» **Task to complete**
Rescale everything from the line containing "StreamTransformerBase (137, 523)" down to the end of the entries, both ends included, and write out every line in that span with its wording unchanged. Multiply each answer coordinate by 1.7 and round to whole numbers, rounding halves up.

» **Records for this task**
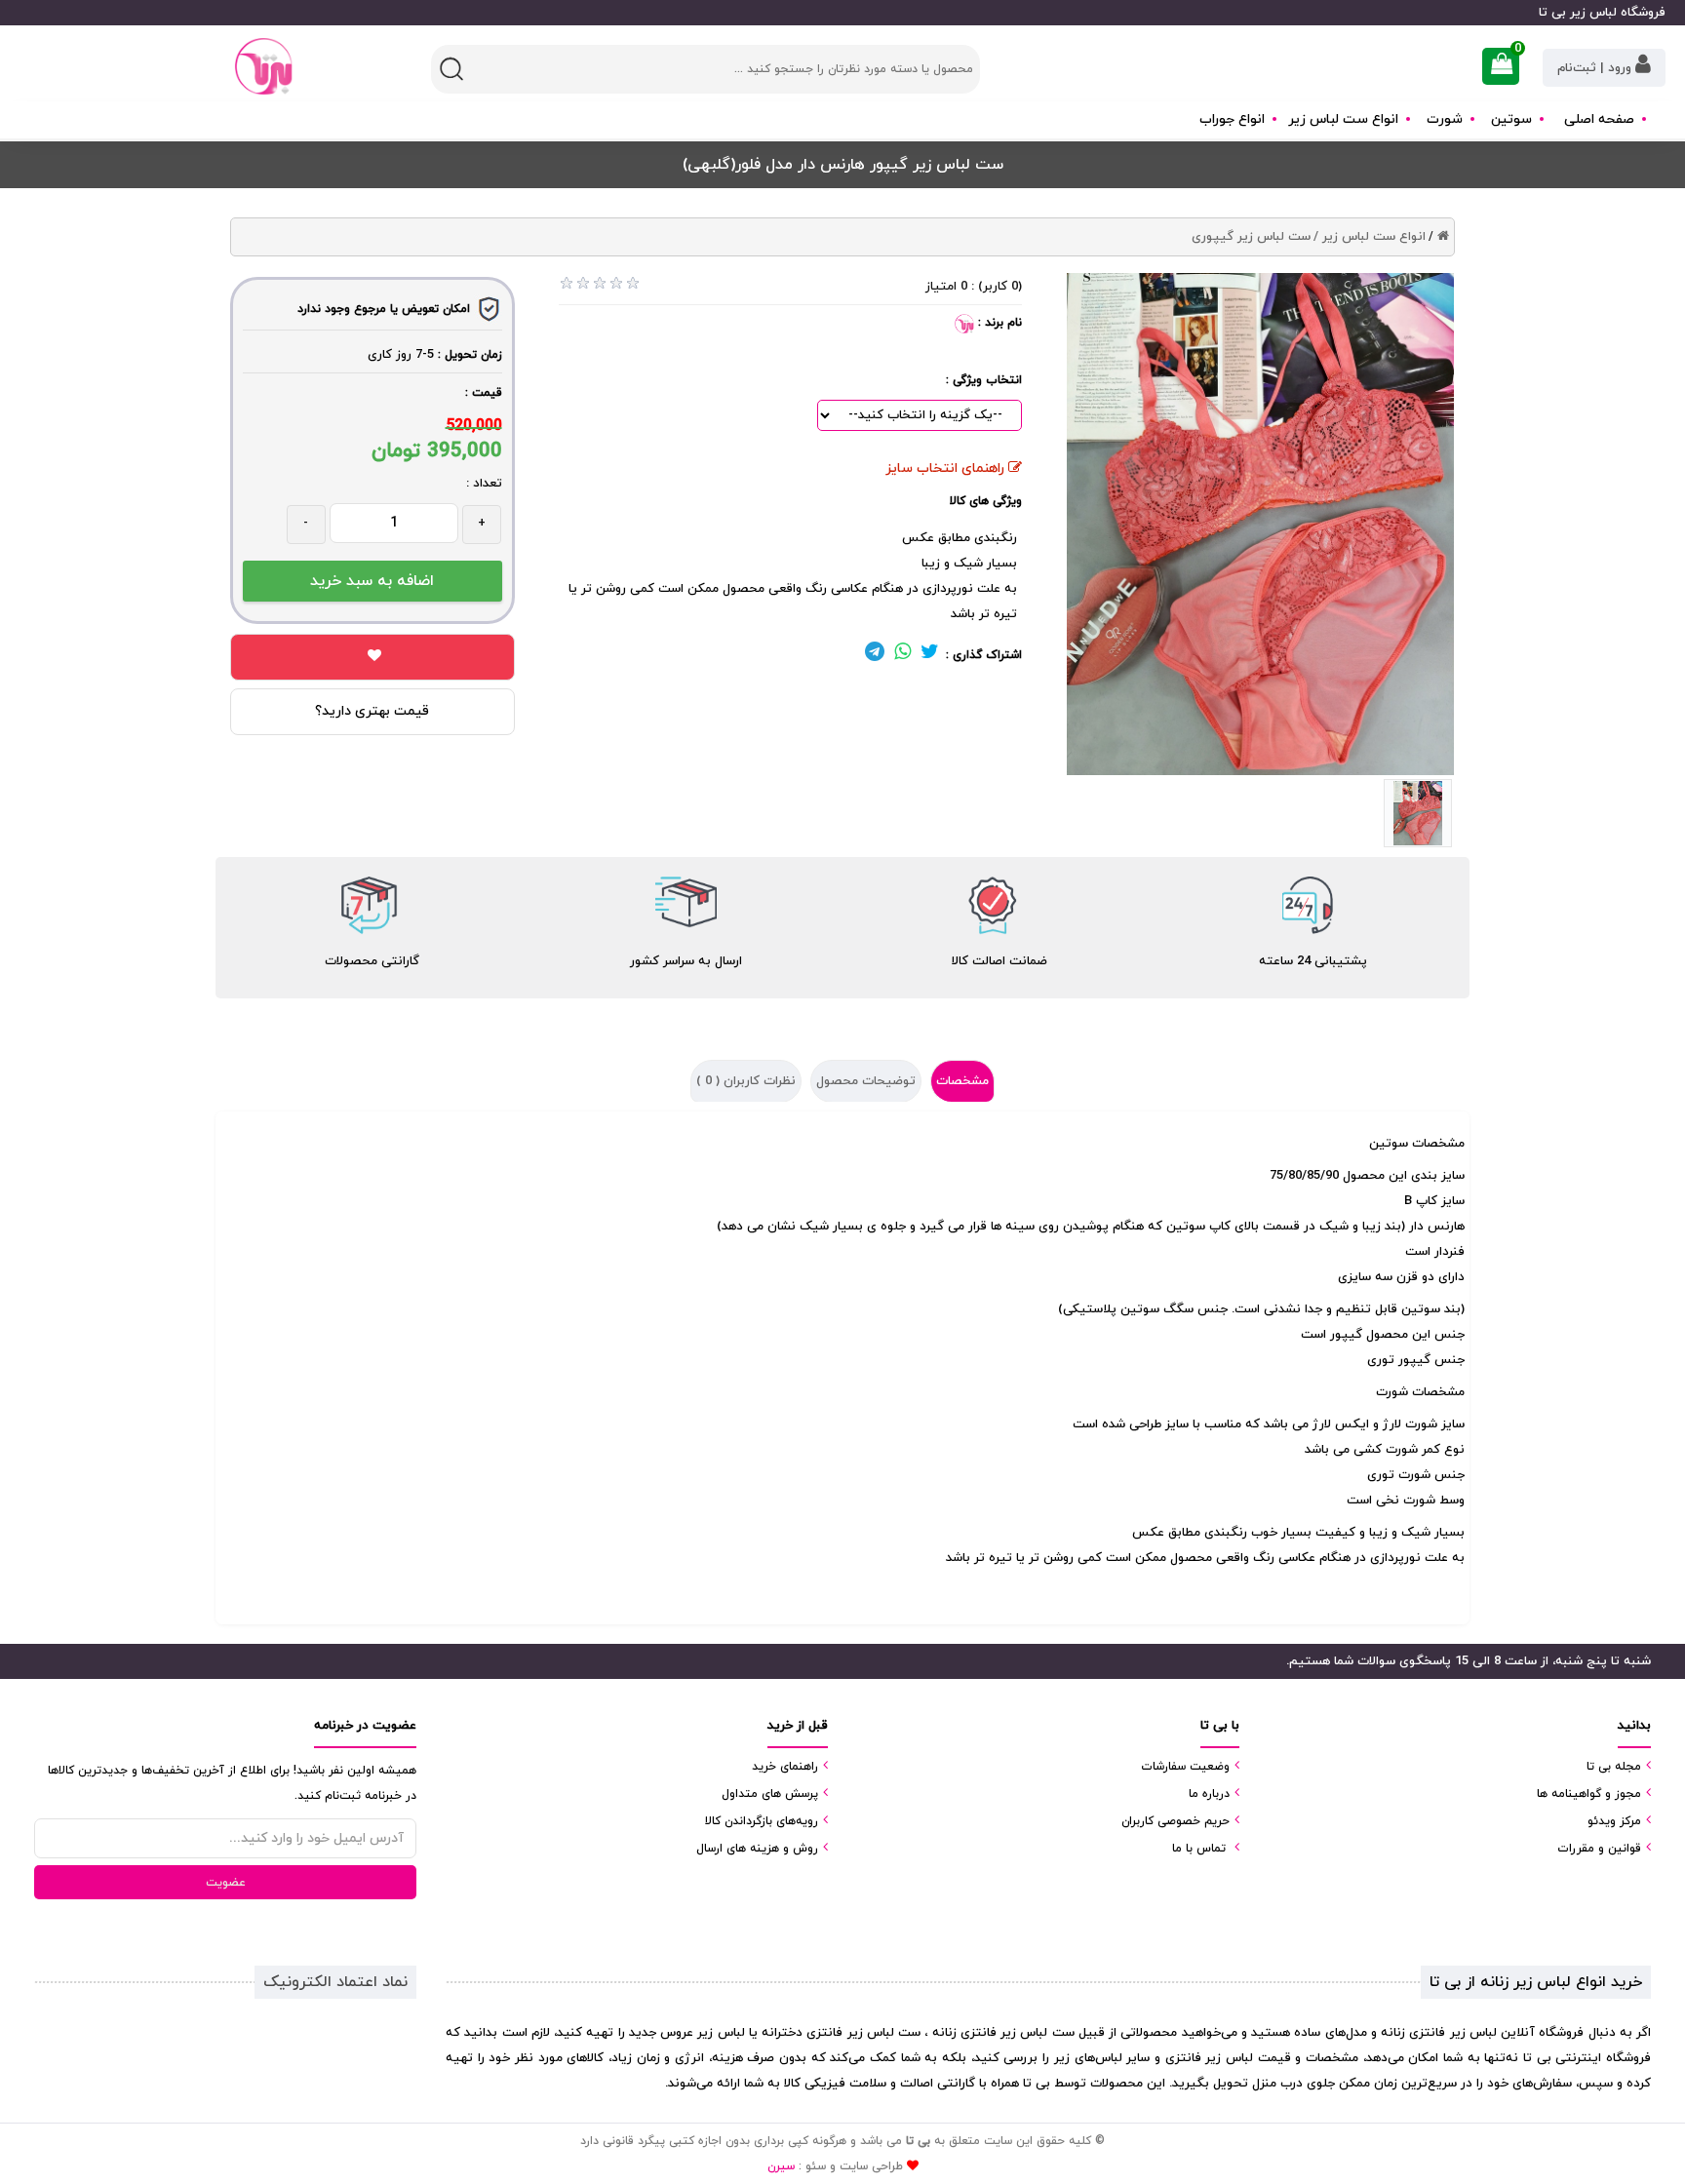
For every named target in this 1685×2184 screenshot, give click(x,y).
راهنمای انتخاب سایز (946, 468)
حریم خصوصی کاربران (1175, 1821)
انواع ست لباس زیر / (1369, 237)
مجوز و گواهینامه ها (1589, 1794)
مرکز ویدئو (1614, 1821)
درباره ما (1209, 1794)
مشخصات (962, 1081)
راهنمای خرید (785, 1766)
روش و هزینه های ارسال (757, 1848)
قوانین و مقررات (1599, 1848)
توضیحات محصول (866, 1081)
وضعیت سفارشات (1185, 1766)
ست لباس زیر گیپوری (1251, 237)
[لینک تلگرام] (874, 655)
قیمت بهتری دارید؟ (372, 711)
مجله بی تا (1614, 1766)
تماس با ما (1199, 1848)
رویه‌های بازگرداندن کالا (761, 1821)
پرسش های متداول (770, 1794)
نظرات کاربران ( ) (746, 1081)
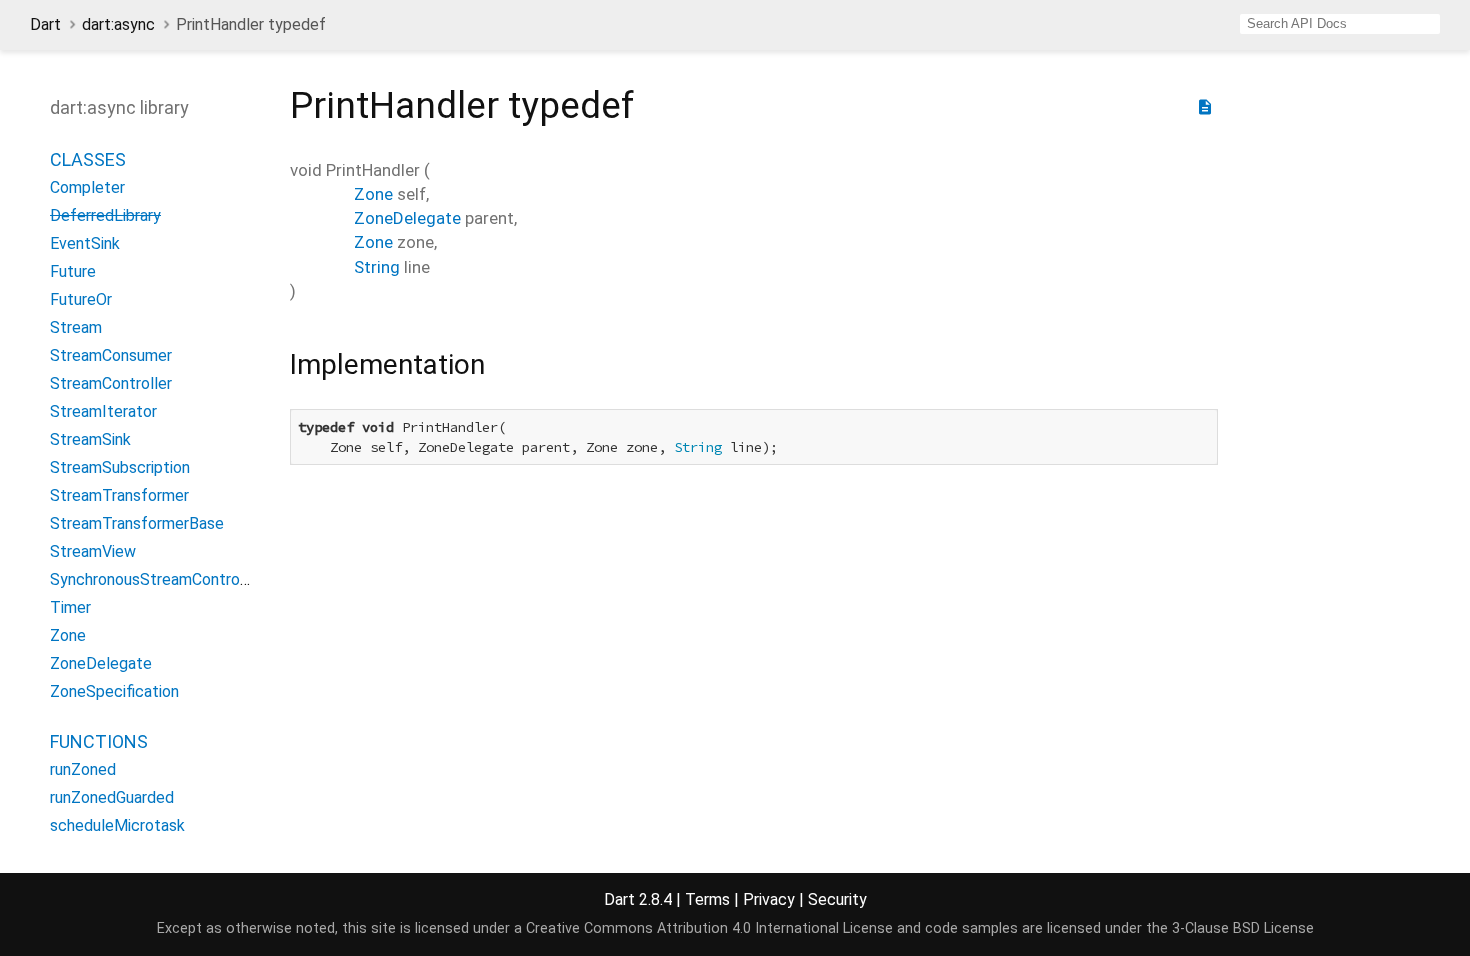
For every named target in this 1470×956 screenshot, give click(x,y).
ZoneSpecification (114, 691)
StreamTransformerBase (137, 523)
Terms (707, 899)
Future (73, 271)
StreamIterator (103, 411)
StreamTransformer (119, 495)
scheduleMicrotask (117, 825)
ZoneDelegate (101, 663)
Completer (87, 187)
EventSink (85, 243)
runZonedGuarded (112, 797)
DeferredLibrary (105, 215)
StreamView (93, 551)
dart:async (118, 24)
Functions (99, 741)
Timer (70, 607)
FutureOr (81, 299)
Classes (88, 159)
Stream (76, 327)
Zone (68, 635)
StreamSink (90, 439)
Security (837, 899)
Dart (45, 24)
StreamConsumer (111, 355)
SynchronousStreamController (156, 579)
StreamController (111, 383)
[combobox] (1340, 24)
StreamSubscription (120, 467)
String (377, 267)
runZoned (83, 769)
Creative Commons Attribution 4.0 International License (709, 928)
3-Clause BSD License (1243, 928)
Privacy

» **Problem solution**
StreamTransformerBase (233, 889)
Terms (1202, 1528)
Future (124, 461)
StreamIterator (175, 699)
StreamTransformer (202, 842)
scheduleMicrotask (199, 1403)
ZoneDelegate (172, 1127)
Completer (148, 318)
EventSink (145, 413)
runZonedGuarded (190, 1355)
DeferredLibrary (179, 366)
StreamView (158, 937)
dart:async (201, 41)
Functions (168, 1260)
Timer (119, 1032)
FutureOr (138, 508)
Classes (150, 270)
Stream (129, 556)
Zone (116, 1080)
StreamSink (153, 746)
Security (1423, 1528)
Dart (77, 41)
StreamConsumer (189, 604)
SynchronousStreamController (265, 984)
StreamController (189, 651)
[combobox] (2278, 41)
StreamSubscription (204, 794)
String (641, 454)
runZoned (141, 1307)
Creative Commons Attribution 4.0 International License (1205, 1578)
3-Clause BSD License (2113, 1578)
Privacy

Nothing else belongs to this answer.